September 10, 2021

Papers with Code Newsletter #16

Welcome to the 16th issue of the Papers with Code newsletter. In this edition, we cover:

  • some of the latest developments in language modeling,
  • efficient Transformer models for long text modeling,
  • advancements in code understanding and generation,
  • top trending ML papers of August 2021,
  • ... and much more.

The Latest in Language Modeling 💥

In this special edition of the newsletter we cover a few of the biggest and most recent developments in the world of language modeling. From improving zero-shot learning of language models to making them more efficient for long text modeling.

Finetuned Language Models are Zero-Shot Learners

TOP: overview of instruction tuning and the FLAN model. BOTTOM: performance of zero-shot FLAN on unseen tasks, compared to GPT-3 zero-shot and few-shot. Figure source: Wei et al. (2021)
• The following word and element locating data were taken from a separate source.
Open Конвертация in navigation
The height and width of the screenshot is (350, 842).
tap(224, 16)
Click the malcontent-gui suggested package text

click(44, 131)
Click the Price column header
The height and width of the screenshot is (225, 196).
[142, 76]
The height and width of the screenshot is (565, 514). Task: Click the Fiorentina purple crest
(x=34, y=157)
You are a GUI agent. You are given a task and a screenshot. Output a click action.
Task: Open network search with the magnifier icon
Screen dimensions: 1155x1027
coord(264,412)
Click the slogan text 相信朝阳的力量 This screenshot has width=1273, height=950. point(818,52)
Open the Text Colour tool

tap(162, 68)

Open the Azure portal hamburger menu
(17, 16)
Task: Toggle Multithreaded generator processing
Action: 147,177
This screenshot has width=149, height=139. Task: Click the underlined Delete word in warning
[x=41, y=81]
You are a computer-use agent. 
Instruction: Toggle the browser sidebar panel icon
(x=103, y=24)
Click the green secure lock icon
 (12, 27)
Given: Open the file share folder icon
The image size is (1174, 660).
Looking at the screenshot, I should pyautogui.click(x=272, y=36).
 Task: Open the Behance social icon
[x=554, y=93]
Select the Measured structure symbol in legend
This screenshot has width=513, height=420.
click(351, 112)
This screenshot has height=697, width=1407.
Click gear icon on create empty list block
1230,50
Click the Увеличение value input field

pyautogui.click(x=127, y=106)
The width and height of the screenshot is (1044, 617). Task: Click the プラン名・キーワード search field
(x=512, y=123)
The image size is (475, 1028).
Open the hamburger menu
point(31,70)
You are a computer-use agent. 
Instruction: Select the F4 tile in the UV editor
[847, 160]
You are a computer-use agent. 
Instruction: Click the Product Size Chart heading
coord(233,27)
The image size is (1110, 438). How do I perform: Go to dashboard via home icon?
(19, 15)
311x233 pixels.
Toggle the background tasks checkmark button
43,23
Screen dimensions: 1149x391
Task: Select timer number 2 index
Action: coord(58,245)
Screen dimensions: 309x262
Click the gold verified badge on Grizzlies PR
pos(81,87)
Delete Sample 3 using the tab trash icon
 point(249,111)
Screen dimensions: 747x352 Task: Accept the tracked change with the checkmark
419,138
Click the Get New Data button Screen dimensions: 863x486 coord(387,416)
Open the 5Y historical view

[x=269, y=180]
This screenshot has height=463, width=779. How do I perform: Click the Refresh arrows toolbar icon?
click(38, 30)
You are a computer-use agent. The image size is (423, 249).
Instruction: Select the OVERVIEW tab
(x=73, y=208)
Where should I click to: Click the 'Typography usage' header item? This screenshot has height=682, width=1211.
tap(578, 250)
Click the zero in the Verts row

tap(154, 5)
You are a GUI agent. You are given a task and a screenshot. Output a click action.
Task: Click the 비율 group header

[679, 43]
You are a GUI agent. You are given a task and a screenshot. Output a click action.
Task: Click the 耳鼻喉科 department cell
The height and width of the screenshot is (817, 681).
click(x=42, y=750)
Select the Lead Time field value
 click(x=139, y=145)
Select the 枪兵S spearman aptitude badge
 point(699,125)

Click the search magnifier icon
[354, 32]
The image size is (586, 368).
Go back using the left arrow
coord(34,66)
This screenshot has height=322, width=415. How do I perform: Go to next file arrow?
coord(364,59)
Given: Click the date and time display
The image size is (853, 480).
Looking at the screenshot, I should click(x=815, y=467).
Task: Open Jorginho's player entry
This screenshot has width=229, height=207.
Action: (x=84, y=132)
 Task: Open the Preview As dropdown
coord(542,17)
Models like GPT-3 attain remarkable results on few-shot learning. However, on tasks such as reading comprehension, GPT-3's zero-shot performance is much worse than few-shot performance. One reason could be that without few-shot exemplars it is more difficult for models to perform well on prompts that are dissimilar to the pretraining data. Wei et al. (2021) propose a simple method to improve zero-shot performance of large language models.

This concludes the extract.